Uploaded image for project: 'Hadoop HDFS'
  1. Hadoop HDFS
  2. HDFS-16574

Reduces the time it takes once to hold FSNamesystem write lock to remove blocks associated with dead datanodes

    XMLWordPrintableJSON

Details

    • Improvement
    • Status: Open
    • Major
    • Resolution: Unresolved
    • None
    • None
    • namenode

    Description

      In BlockManager.removeBlocksAssociatedTo(final DatanodeStorageInfo storageInfo)

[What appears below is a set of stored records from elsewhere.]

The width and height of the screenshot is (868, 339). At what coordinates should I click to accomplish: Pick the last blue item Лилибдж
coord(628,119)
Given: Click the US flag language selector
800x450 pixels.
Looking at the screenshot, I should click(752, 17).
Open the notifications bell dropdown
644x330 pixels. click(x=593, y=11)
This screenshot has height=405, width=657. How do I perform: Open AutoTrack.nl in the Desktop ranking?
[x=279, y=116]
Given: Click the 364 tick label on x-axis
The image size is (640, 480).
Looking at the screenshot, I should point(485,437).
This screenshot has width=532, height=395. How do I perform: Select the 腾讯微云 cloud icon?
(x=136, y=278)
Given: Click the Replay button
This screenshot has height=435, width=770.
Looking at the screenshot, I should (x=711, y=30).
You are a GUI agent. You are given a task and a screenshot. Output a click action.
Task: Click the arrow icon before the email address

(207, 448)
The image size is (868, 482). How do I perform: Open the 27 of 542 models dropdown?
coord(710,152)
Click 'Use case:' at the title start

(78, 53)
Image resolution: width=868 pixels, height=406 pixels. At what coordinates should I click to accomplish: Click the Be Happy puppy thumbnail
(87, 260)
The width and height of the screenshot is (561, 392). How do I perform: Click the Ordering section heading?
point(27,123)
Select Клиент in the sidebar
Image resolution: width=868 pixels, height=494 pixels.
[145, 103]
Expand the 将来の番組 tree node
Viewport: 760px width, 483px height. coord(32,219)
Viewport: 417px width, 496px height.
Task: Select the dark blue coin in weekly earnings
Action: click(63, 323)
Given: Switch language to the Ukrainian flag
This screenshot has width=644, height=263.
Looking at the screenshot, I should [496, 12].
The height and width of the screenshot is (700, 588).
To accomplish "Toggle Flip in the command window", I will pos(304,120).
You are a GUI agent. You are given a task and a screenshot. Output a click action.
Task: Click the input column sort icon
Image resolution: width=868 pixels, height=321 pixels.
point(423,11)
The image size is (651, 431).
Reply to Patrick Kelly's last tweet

      /** Remove the blocks associated to the given datanode. */
        void removeBlocksAssociatedTo(final DatanodeDescriptor node) {
          providedStorageMap.removeDatanode(node);
          final Iterator<BlockInfo> it = node.getBlockIterator();
          while(it.hasNext()) {
            removeStoredBlock(it.next(), node);
          }
          // Remove all pending DN messages referencing this DN.
          pendingDNMessages.removeAllMessagesForDatanode(node);
      
          node.resetBlocks();
          invalidateBlocks.remove(node);
        }
      

      it holds FSNamesystem write lock to remove all blocks associated with a dead data node,which can take a lot of time when the datanode has a large number of blocks. eg :49.2s for 22.30M blocks,7.9s for 2.84M blocks.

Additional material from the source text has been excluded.